Recorded data below:

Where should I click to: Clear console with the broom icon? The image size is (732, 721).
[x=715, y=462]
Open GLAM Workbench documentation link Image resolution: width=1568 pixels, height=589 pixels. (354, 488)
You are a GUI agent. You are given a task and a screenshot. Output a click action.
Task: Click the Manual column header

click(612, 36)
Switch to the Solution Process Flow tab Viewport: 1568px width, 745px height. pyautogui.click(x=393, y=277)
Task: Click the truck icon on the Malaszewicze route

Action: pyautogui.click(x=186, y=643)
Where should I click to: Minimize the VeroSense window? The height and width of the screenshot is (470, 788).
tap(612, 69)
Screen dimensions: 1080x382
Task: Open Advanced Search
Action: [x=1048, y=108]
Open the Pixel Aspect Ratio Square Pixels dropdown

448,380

End of Recorded data.

Exercise description:
Your task is to output the material above exactly.

Completed exercise:
Where should I click to: Clear console with the broom icon? The image size is (732, 721).
[x=715, y=462]
Open GLAM Workbench documentation link Image resolution: width=1568 pixels, height=589 pixels. (354, 488)
You are a GUI agent. You are given a task and a screenshot. Output a click action.
Task: Click the Manual column header

click(612, 36)
Switch to the Solution Process Flow tab Viewport: 1568px width, 745px height. pyautogui.click(x=393, y=277)
Task: Click the truck icon on the Malaszewicze route

Action: pyautogui.click(x=186, y=643)
Where should I click to: Minimize the VeroSense window? The height and width of the screenshot is (470, 788).
tap(612, 69)
Screen dimensions: 1080x382
Task: Open Advanced Search
Action: [x=1048, y=108]
Open the Pixel Aspect Ratio Square Pixels dropdown

448,380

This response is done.